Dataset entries

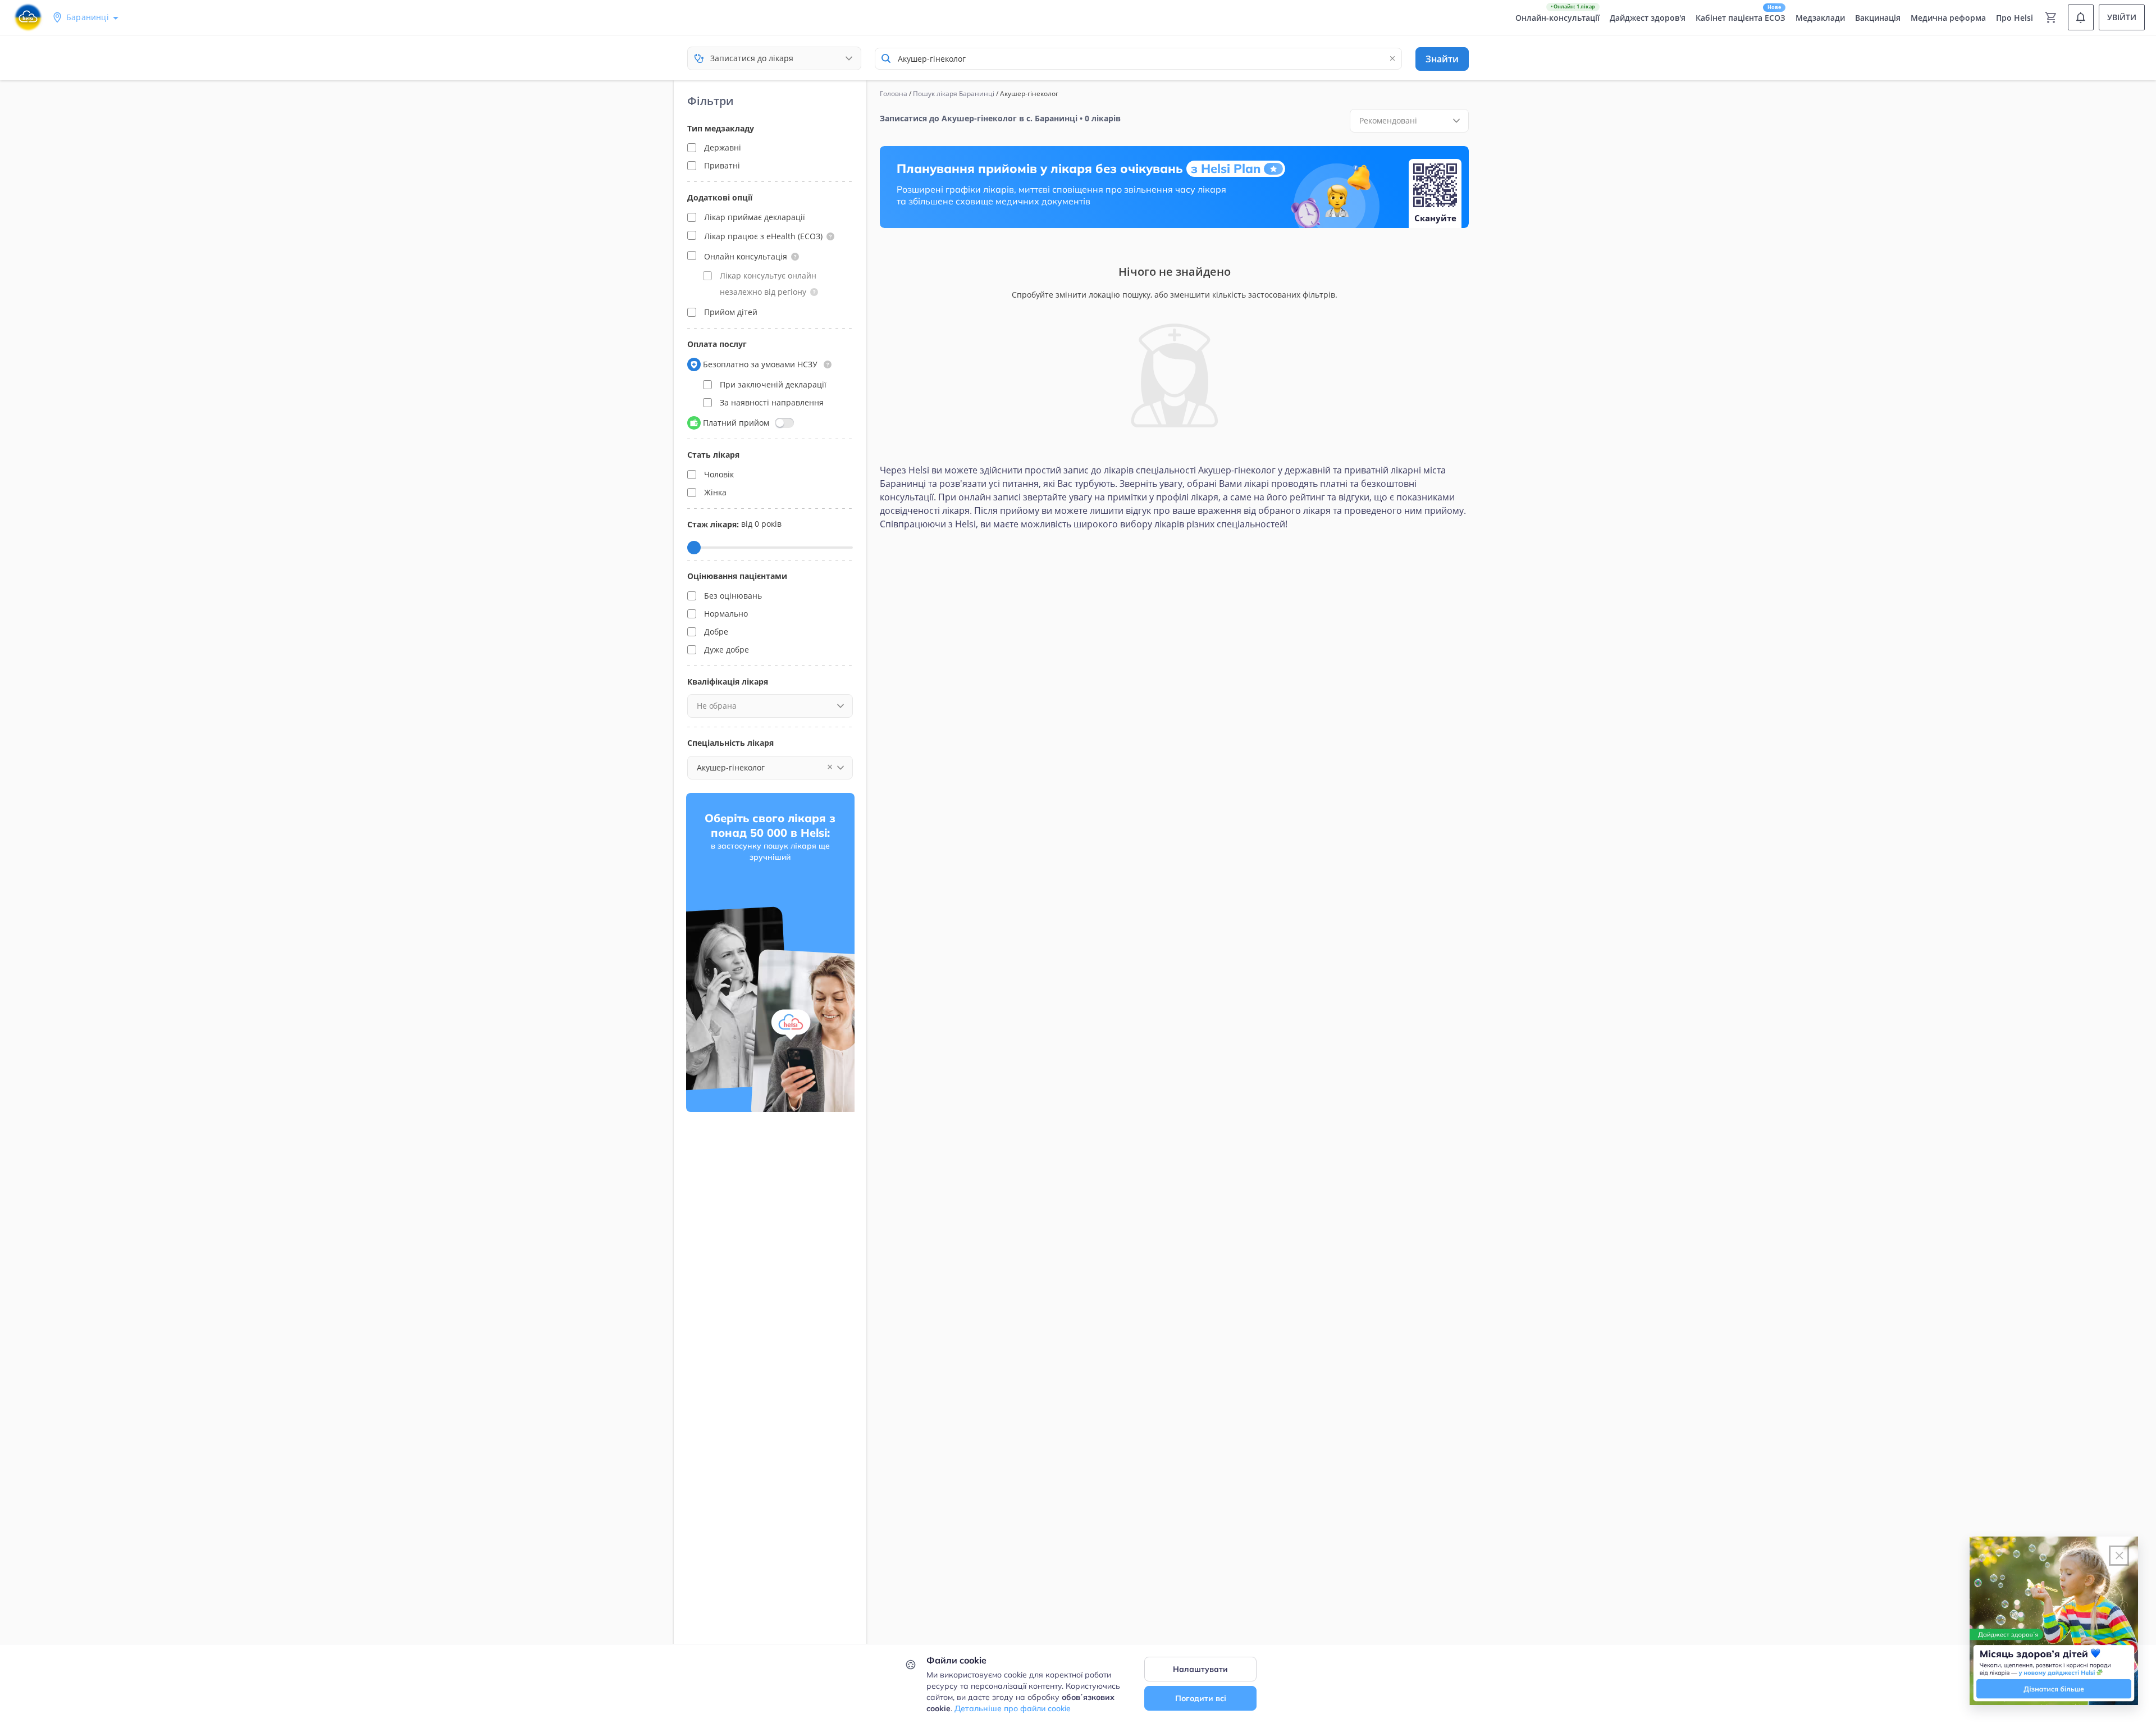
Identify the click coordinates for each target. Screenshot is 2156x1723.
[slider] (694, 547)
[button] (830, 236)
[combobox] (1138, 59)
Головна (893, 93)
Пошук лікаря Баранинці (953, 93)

**Exercise details**
The expected output is the full data above, reproduced exactly with no images.

**Result of the task**
Identify the click coordinates for each target. Screenshot is 2156x1723.
[slider] (694, 547)
[button] (830, 236)
[combobox] (1138, 59)
Головна (893, 93)
Пошук лікаря Баранинці (953, 93)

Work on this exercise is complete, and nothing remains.